„Mit den Jahren verschwand viel Menschliches aus dem Menschen und allerlei Tierisches trat hinzu.“ Seite 36
Christine Wunnickes Wachs ist entgegen schwerer, düsterer Historien-Brocken ein schmaler Roman, der sich dennoch gewichtig anfühlt.
Er entführt die Leserinnen und Leser in ein Paris der Extreme: Hitze, Gestank, Tod – die Stadt scheint im 18. Jahrhundert im Chaos zu versinken, während die Revolution Menschenleben wie Herbstlaub hinwegfegt.
Im Zentrum der Geschichte stehen Marie Biberon und Madeleine Bassaporte.
„Marie rannte durchs Leben, Madeleine wurzelte darin.“ S.168
Marie ist ein Mädchen mit einer Obsession: Sie will wissen, was innen liegt und dafür zerlegt sie den menschlichen Körper in seine Einzelteile.
Schon früh zeigt sich Maries eigenwillige Bestimmung – ihr Wunsch, Leichen zu sezieren, eckt an und verstört. Doch nach ihrem 14. Geburtstag erhält sie schließlich ihre erste Leiche, und der Weg ihres Lebens ist damit vorgezeichnet: sie will der beste Anatom von Paris werden.
Parallel zu Maries Geschichte wird die der Blumenmalerin Madeleine Basseporte erzählt, die Marie als junges Mädchen unter ihre Fittiche nimmt. Madeleine, selbst eine zurückgezogene, unabhängige Frau, wird von Maries vereinnahmender Energie erfasst. Ihre Beziehung – zart, bizarr und gegen jede Konvention – entwickelt sich im Schatten der kirchlichen und gesellschaftlichen Erwartungen.

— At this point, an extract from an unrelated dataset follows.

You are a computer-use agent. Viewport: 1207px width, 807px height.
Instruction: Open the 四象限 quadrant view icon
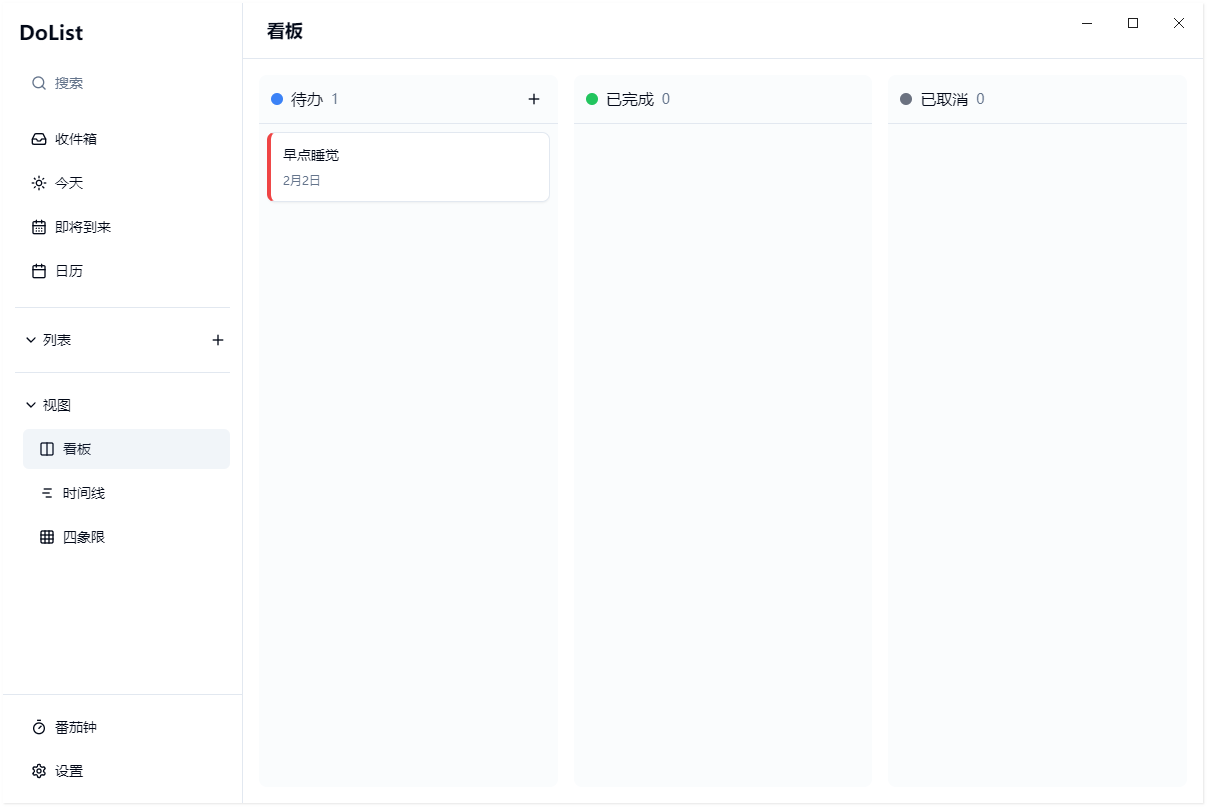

Ihre heimliche Liebe wird zur leisen Rebellion gegen die Zeit, die Frauen keinerlei Spielraum für Selbstverwirklichung lässt.
Wunnicke zeichnet ein Bild von Wachs: formbar und weich aber auch hart, spröde, leicht entflammbar – und so sind auch ihre Protagonistinnen.
Der Stil des Romans ist geprägt von einem feinen Irrwitz: Historische Persönlichkeiten werden mit ihren Eitelkeiten und Ängsten entblößt. Da flieht ein Beamter auf das Abort, um seinen Aufgaben zu entkommen, da wird politische Unsicherheit zum täglichen Überlebenskampf: Welche Meinung darf man heute vertreten, ohne selbst das Fallbeil zu küssen?
Besonders beeindruckend ist die atmosphärische Dichte: Wunnicke schildert die Zeit der Revolution so, dass man die Hitze, den Verfall und die Angst körperlich spüren kann. Dabei spart sie die Unterdrückung der Frauen nicht aus – eine stille, aber kraftvolle Anklage, die sich auch durch die Schicksale von Marie und Madeleine zieht.
Die FAZ sagte über Wachs zu Recht, dass dieser scharfsinnige, eigenwillige Roman seine Leserschaft nicht langweilen wird.
Christine Wunnicke schafft mit Wachs ein verstörendes, kunstvoll komponiertes Bild von einer politisch unruhigen Zeit und ruhelosem Forschungsgeist, den sie den Frauen überantwortete, was erfunden aber gut erdacht ist.